Work order >>
Check each line of the entries below for the word "agent", and copy the lines that have it.

Data items
= = = =
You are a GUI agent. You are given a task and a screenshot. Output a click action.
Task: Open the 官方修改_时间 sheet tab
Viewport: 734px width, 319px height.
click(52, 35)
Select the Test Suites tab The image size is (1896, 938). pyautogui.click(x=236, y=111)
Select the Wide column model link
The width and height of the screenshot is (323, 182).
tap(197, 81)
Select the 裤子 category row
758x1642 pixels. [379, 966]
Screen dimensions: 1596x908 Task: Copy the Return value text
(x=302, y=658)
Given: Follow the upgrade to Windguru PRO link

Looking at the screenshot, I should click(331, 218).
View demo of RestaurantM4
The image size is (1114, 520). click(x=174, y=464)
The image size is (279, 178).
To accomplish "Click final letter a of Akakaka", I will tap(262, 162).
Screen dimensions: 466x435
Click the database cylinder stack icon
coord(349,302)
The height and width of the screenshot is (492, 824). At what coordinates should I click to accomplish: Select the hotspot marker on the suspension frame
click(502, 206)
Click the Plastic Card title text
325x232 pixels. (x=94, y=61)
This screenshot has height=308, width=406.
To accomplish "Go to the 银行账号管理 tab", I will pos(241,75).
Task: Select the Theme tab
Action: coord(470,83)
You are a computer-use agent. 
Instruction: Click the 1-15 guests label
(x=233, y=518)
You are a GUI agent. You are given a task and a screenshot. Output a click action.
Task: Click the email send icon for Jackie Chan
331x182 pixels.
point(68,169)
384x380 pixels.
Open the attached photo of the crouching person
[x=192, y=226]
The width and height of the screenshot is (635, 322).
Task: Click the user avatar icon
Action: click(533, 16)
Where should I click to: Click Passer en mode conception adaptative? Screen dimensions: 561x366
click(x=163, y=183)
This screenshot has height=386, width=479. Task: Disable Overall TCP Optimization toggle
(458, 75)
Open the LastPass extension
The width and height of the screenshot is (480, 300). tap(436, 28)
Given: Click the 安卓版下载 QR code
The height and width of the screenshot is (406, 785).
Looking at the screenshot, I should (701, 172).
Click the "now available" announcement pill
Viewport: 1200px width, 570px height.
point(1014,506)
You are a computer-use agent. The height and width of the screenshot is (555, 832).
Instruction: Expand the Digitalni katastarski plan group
= = = =
Task result >>
You are a GUI agent. You are given a task and a screenshot. Output a click action.
You are a computer-use agent. 
You are a GUI agent. You are given a task and a screenshot. Output a click action.
You are a computer-use agent. The height and width of the screenshot is (555, 832).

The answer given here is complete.